FIG. 2 is a block diagram showing a moving picture coding apparatus as one embodiment of the present invention.

FIG. 3 is a block diagram showing a configuration of a filter determination unit in the apparatus of the embodiment.

FIG. 4 is a block diagram showing an integer circuit of a filter determination unit in the apparatus of the embodiment.

FIG. 5 is a diagram showing S / N ratio characteristics by computer simulation of filter control in a loop in comparison between the method of the present invention and the RM8 method.

FIG. 6 is a block diagram showing a configuration of a filter determination unit as another embodiment of the present invention.

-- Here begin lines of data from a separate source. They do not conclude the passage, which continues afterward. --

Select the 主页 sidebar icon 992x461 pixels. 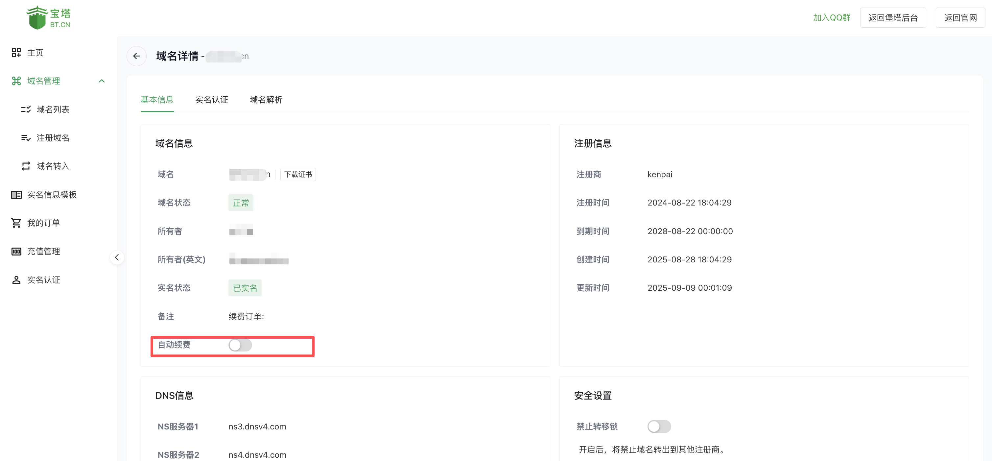point(35,52)
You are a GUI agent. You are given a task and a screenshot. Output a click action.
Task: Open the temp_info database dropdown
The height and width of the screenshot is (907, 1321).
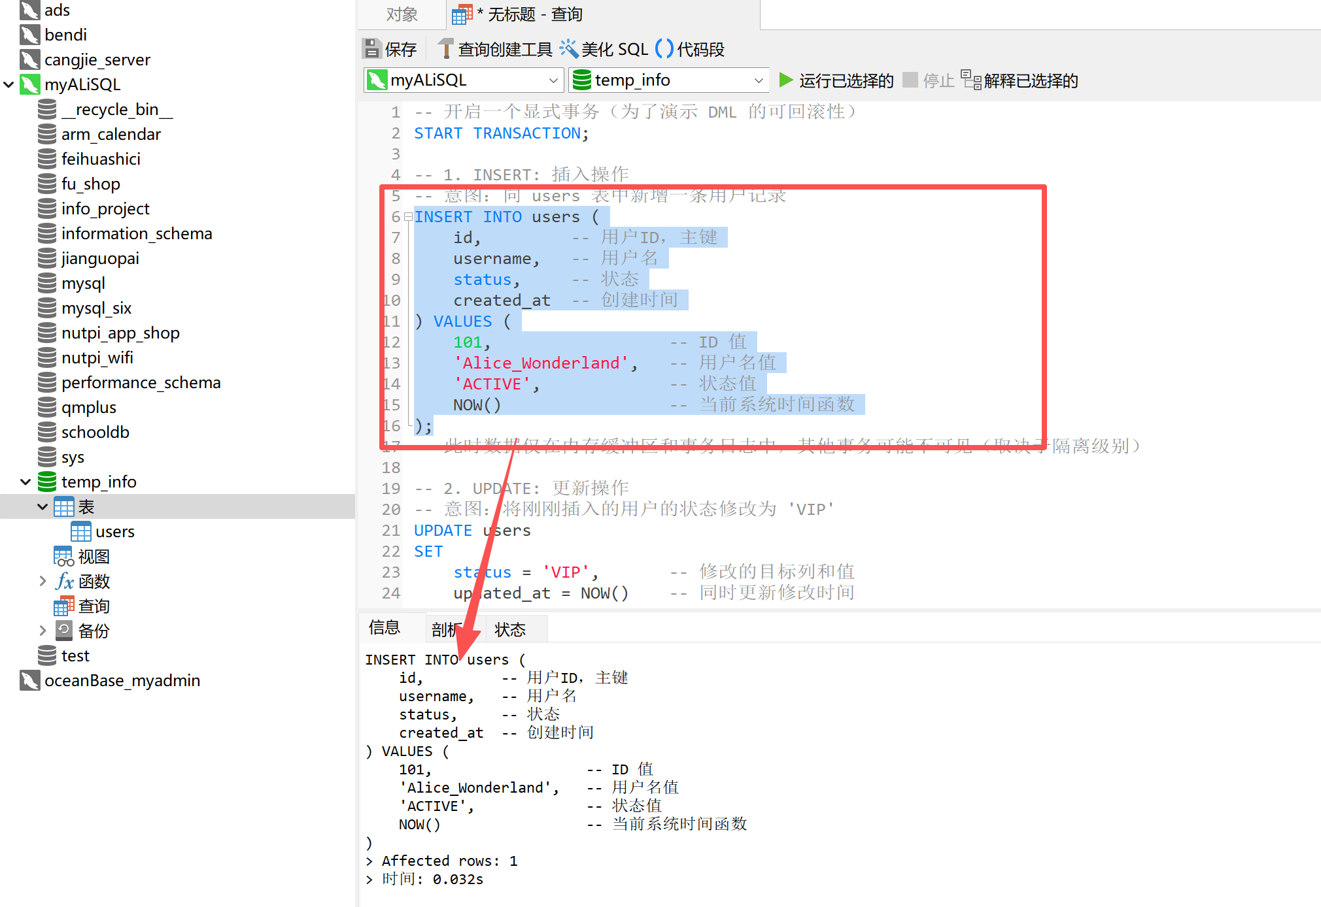(x=758, y=80)

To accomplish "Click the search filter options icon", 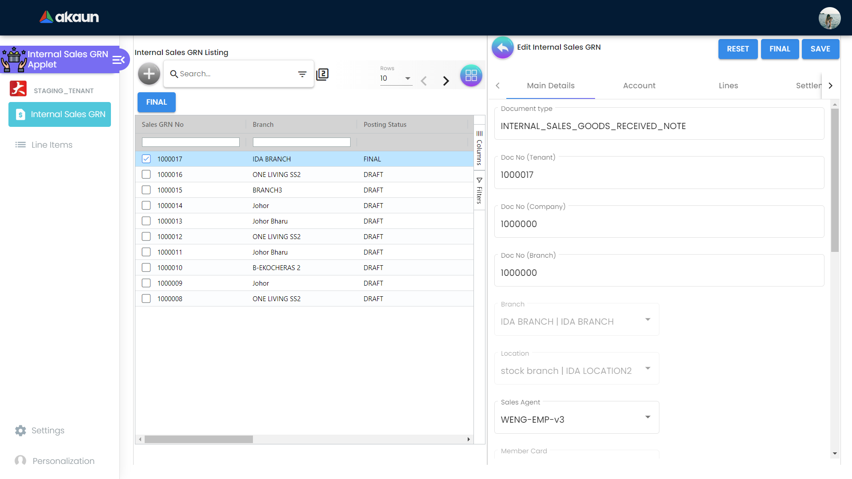I will [x=302, y=74].
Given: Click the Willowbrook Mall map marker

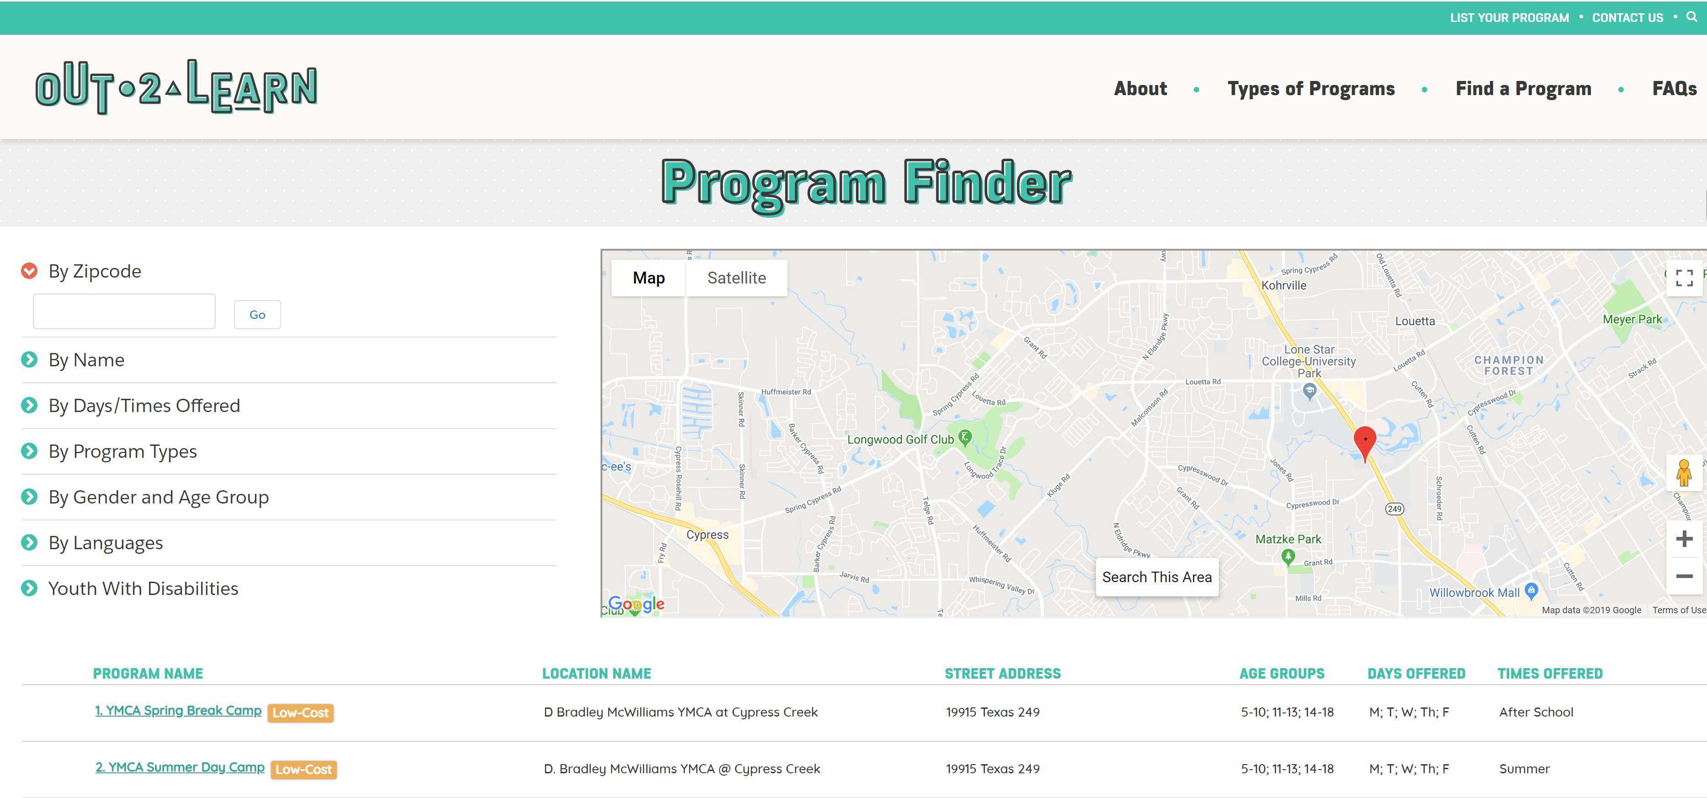Looking at the screenshot, I should pyautogui.click(x=1531, y=590).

FIG. 7 shows a conventional CCITT recommendation H.264. [Fig. 27] Fig. 27 is a block diagram illustrating a moving image encoding device according to the H.261 system.

FIG. 8 is a diagram showing an example of in-loop filter characteristics in a conventional device.

[Fig. 9] Fig. 9 is a diagram showing a moving image encoding apparatus based on the MPEG system.

FIG. 10 is a diagram showing a concept of a prediction screen of 1/2 pixel motion compensation prediction.

[Explanation of symbols]

 1 Subtractor 2 DCT (Discrete Cosine Transform) Circuit 3 Quantizer 4 Inverse Quantizer 5 IDCT (Inverse Discrete Cosine Transform) Circuit 6 Adder 7 Frame Memory 8 Variable Delay Circuit 9 In-Loop Filter 10 1/2 Pixel Motion Compensation Prediction unit 11 Filter determination unit 13 Motion compensation prediction unit 111, 116 OR gate 112 Adder 113 Selector 114, 115 Comparator 117 AND gate

Front page continuation (72) Katsuhiro Eguchi Inventor Katsuhiro Eguchi 3-22-8 Hakataekimae, Hakata-ku, Fukuoka-shi, Fukuoka Inside Fujitsu Kyushu Digital Technology Co., Ltd. Address within Fujitsu Limited (72) Inventor Kiichi Matsuda 1015 Kamiodanaka, Nakahara-ku, Kawasaki City, Kanagawa Prefecture Within Fujitsu Limited

Claims (3)

[Claims] 1. A motion vector with a size of 1/2 pixel is obtained by performing motion compensation prediction with 1/2 pixel.
Pixel motion compensation prediction unit (28) and in-loop filter (27) for filtering the prediction screen
And a determination unit (29) for outputting an on / off control signal for turning on the in-loop filter to the in-loop filter when the motion vector obtained by the 1 / 2-pixel motion compensation prediction unit is a 1/2 pixel vector. ) And a moving picture coding device. 2. A 1 / 2-pixel motion compensation prediction unit for performing motion-compensated inter-frame prediction with 1/2 pixels to obtain a motion vector with a size of 1/2 pixel, and an in-loop filter for filtering a prediction screen. When the motion vector obtained by the 1/2 pixel motion compensation prediction unit is a 1/2 pixel vector and the norm of the motion vector is larger than a predetermined threshold value, the on-loop filter is controlled to be turned on. A moving image encoding apparatus, comprising: a determination unit that outputs an ON / OFF control signal to the in-loop filter. 3. When the motion vector obtained by the 1/2 pixel motion compensation prediction unit is a 1/2 pixel vector, the 1/2 pixel vector is converted into an integer pixel vector and transmitted, and the integer conversion is performed. 3. The moving picture coding apparatus according to claim 1, wherein the moving picture coding apparatus is configured to round down the fractional part so as to approach the (0,0) vector and convert it into an integer.